◆ **Aufgabenstellung**
Aktualisiere im Textauszug den Abschnitt, der mit „Das Leben hat“ anfängt und sich bis „zu erzählen ...“ erstreckt. Gib ihn erneut wieder und setze dabei überall „Kassetten“ an die Stelle von „Tonbänder“.

◆ **Textauszug**
Das Leben hat es nicht sonderlich gut gemeint mit der kurdischen Alevitin Basê, die im südtürkischen Elbistan lebt. Ihr Mann Mustafa arbeitete Zeit seines Lebens in der Fremde, um den Unterhalt der Familie zu sichern und starb schon vor langer Zeit in Saudi-Arabien bei einem Arbeitsunfall. Doch besonders vermisst Basê ihren älteren Sohn Hasan, der einst sein Elternhaus verliess, um im kurdischen Widerstand zu kämpfen. Von diesen Geschichten weiß ihr jüngerer Sohn Mehmet nicht sehr viel, als er bei den Vorbereitungen zu seinem endgültigen Umzug nach Diyarbakir auf eines der alten Tonbänder stösst, die sein Vater einst an seine Mutter sandte, da diese Analphabetin ist. Allerdings behauptet Basê, es gäbe keine Tonbänder. Als Mehmet die Suche nach den Bändern nicht aufgibt, setzt dies einen Sinneswandel bei seiner Mutter in Gang. Nach und nach beginnt sie die Wahrheit zu erzählen ...

◆ **Bereitgestelltes Material**
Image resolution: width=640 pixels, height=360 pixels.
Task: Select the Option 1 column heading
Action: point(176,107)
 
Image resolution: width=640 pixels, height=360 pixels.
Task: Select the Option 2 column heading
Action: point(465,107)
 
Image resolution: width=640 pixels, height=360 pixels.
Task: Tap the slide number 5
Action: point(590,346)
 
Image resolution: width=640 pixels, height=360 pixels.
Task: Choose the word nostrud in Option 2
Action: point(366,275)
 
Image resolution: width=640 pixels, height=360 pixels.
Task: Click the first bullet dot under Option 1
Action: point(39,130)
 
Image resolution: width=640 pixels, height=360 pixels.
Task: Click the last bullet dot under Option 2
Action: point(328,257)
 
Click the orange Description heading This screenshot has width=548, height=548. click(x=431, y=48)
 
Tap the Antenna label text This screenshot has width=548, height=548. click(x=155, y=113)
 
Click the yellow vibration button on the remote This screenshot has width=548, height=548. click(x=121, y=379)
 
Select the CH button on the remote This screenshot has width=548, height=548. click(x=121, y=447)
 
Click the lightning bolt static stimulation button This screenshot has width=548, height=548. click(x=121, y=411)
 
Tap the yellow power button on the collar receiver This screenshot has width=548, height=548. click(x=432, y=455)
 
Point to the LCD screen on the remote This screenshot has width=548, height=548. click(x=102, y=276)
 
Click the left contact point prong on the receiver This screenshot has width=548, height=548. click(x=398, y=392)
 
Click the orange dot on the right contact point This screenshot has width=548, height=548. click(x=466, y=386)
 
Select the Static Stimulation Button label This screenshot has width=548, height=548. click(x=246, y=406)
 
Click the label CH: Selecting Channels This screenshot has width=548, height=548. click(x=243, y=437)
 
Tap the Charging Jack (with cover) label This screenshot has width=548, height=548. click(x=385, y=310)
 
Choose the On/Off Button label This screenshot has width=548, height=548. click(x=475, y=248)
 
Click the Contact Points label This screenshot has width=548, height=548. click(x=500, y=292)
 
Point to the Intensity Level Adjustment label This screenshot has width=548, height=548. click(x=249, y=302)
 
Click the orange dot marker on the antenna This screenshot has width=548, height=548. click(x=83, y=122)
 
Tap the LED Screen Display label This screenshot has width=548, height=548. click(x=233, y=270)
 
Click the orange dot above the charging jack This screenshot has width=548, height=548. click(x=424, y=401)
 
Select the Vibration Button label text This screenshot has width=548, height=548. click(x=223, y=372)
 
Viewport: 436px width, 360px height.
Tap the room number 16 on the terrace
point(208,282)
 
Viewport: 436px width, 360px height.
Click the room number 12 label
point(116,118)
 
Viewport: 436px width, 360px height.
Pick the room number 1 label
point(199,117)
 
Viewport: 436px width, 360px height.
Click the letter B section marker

◆ **Ergebnis**
Das Leben hat es nicht sonderlich gut gemeint mit der kurdischen Alevitin Basê, die im südtürkischen Elbistan lebt. Ihr Mann Mustafa arbeitete Zeit seines Lebens in der Fremde, um den Unterhalt der Familie zu sichern und starb schon vor langer Zeit in Saudi-Arabien bei einem Arbeitsunfall. Doch besonders vermisst Basê ihren älteren Sohn Hasan, der einst sein Elternhaus verliess, um im kurdischen Widerstand zu kämpfen. Von diesen Geschichten weiß ihr jüngerer Sohn Mehmet nicht sehr viel, als er bei den Vorbereitungen zu seinem endgültigen Umzug nach Diyarbakir auf eines der alten Kassetten stösst, die sein Vater einst an seine Mutter sandte, da diese Analphabetin ist. Allerdings behauptet Basê, es gäbe keine Kassetten. Als Mehmet die Suche nach den Bändern nicht aufgibt, setzt dies einen Sinneswandel bei seiner Mutter in Gang. Nach und nach beginnt sie die Wahrheit zu erzählen ...